Arcs are pointers to some heap allocated ArcInners that contains the strong and weak counters, and the actual data, while Mutexs contain their data directly, but prevent moving their sys::Mutex using a box, so Arc<Mutex<T>> requires two allocations. We could combine them into some faster ArcMutex<T> type with only one allocation, but..
An ArcMutex<T> would work because Arc pins its allocation, so could we instead create a MustPinMutex<T> type that works only when pinned? ArcMutex<T> then becomes Arc<Pin<MustPinMutex<T>>>.

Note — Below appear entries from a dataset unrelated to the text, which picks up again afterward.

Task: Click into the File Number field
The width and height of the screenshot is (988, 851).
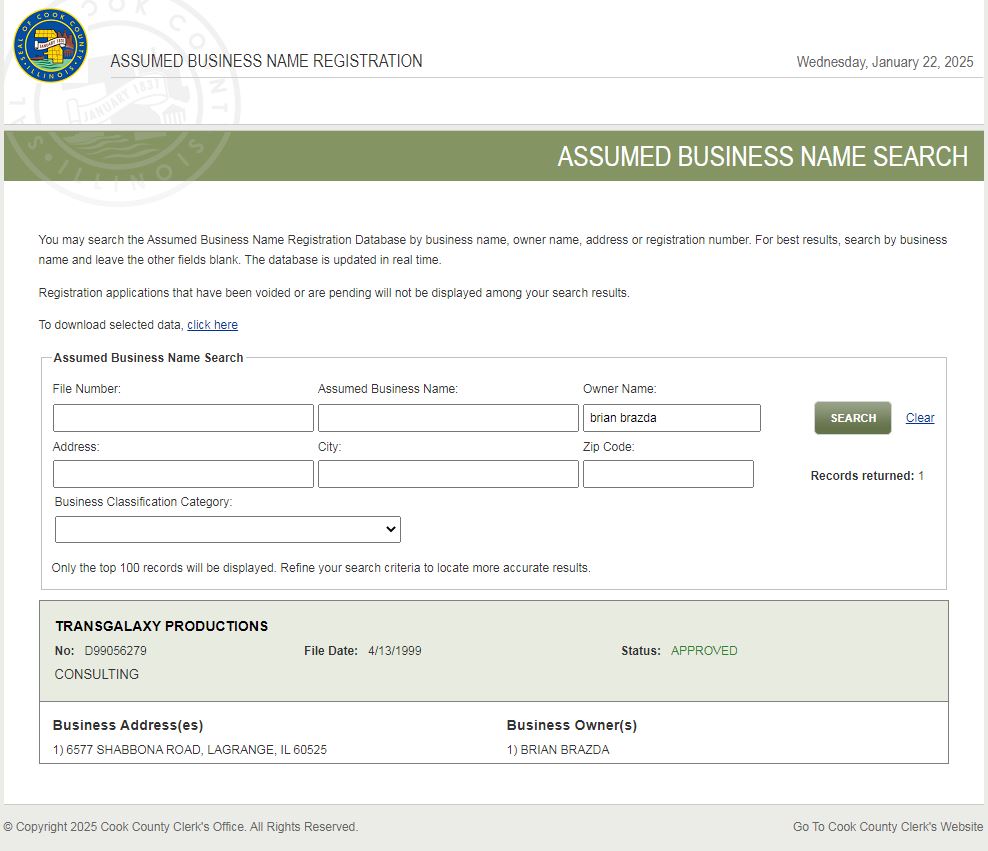Action: pos(183,418)
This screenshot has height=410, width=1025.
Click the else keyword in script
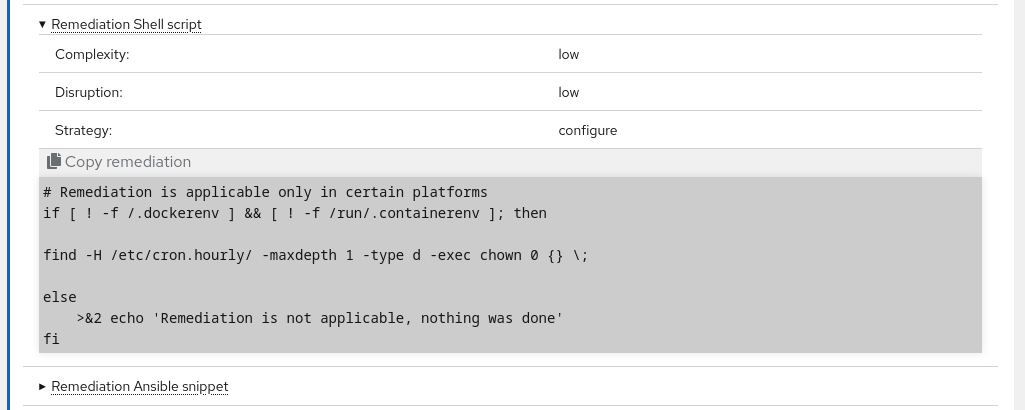(59, 297)
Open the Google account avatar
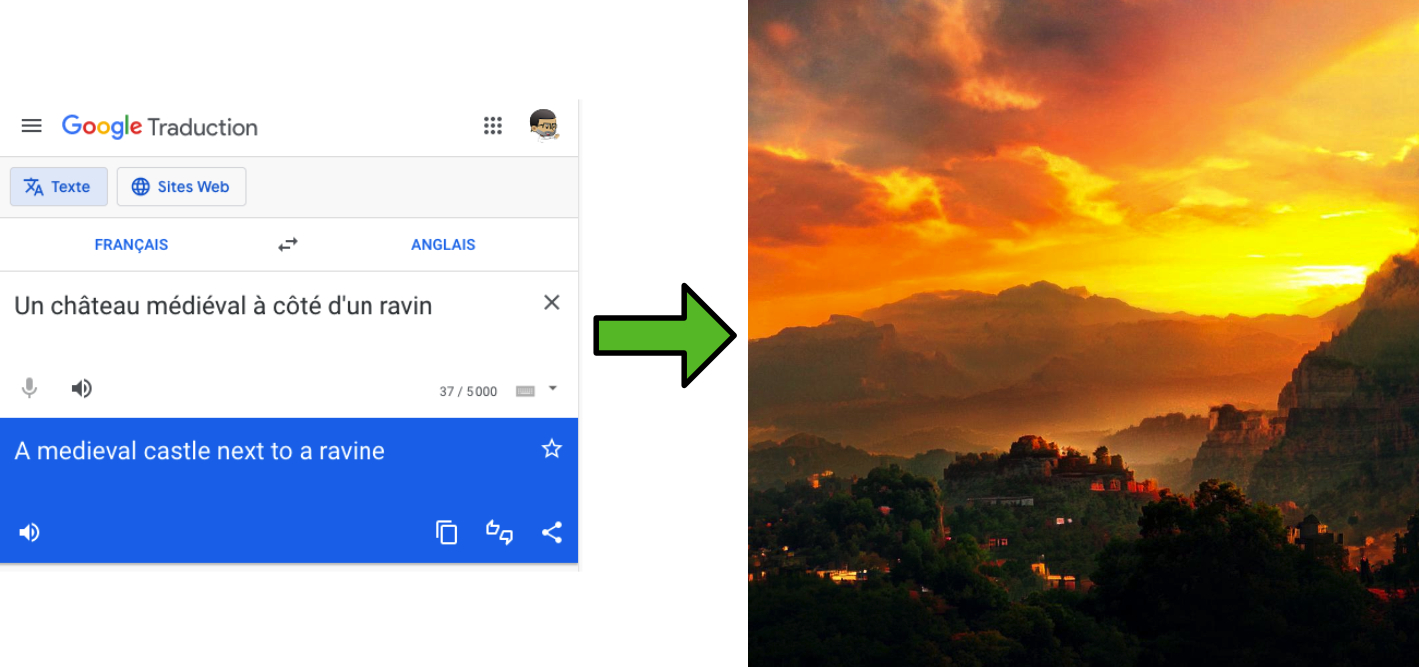The height and width of the screenshot is (667, 1419). pyautogui.click(x=543, y=126)
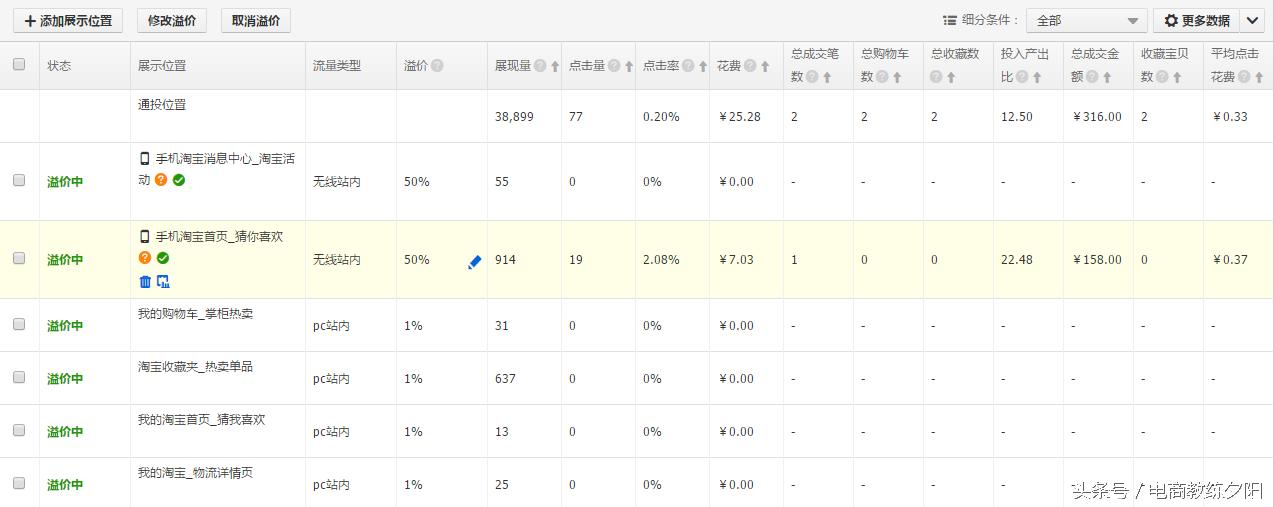Tick the checkbox for 我的购物车_掌柜热卖 row
1274x507 pixels.
click(x=19, y=324)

struct MustPinMutex<T: ?Sized> {
inner: sys::Mutex,
// I'd hope `sys::Mutex: !Unpin` but just in case:
notpin: std::marker::PhantomPinned,
poison: poison::Flag,
data: UnsafeCell<T>,
}
We'd have methods on Pin<MustPinMutex<T>> resembling Mutex::*, but almost nothing on MustPinMutex<T> itself.
We cannot currently obtain Pin<&Mutex2<T>> from the Pin<Arc<Mutex2<T>> though. We do obtain &Mutex2<T> via impl<P: Deref> Deref for Pin<P>, but that seems useless. I'd think Arc could provide pin projection however:
Afaik std::sync::Mutex requiring an extra layer of boxing is an implementation detail. You can avoid double boxing by using another Mutex type. As far as I understand parking_lot::Mutex does not require another layer of boxing.
It thereby does what you want to achieve without adding anything new.
pin-project should handle the unsafe code for those x and y methods.
I suppose Mutex2 must be implemented in std since it requires access to sys::Mutex, no? Arc<..Mutex<T>..> happens lots so this should provide significant savings. As an example, futures-timer contains two Mutex inside and Arc.
I suppose Mutex2 could be implemented on nightly outside std using #![feature(arbitrary_self_types)] for lock and try_lock on Pin<&Mutex2<T>>, and #![feature(libstd_sys_internals)] for access to sys::Mutex, yes?